#### What needs to be done:
From the line that contains "Click Brazil's 1.190 point ratio value" down to the last line of the data below, transcribe every line exactly.

Data provided: Begin

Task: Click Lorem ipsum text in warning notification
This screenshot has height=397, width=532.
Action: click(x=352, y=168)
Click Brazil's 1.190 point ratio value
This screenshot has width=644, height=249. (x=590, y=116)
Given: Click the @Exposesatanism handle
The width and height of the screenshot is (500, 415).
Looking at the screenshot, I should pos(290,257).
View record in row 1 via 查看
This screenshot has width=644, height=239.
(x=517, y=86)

Data provided: End

#### Completed task:
Click Brazil's 1.190 point ratio value
This screenshot has width=644, height=249. (x=590, y=116)
Given: Click the @Exposesatanism handle
The width and height of the screenshot is (500, 415).
Looking at the screenshot, I should pos(290,257).
View record in row 1 via 查看
This screenshot has width=644, height=239.
(x=517, y=86)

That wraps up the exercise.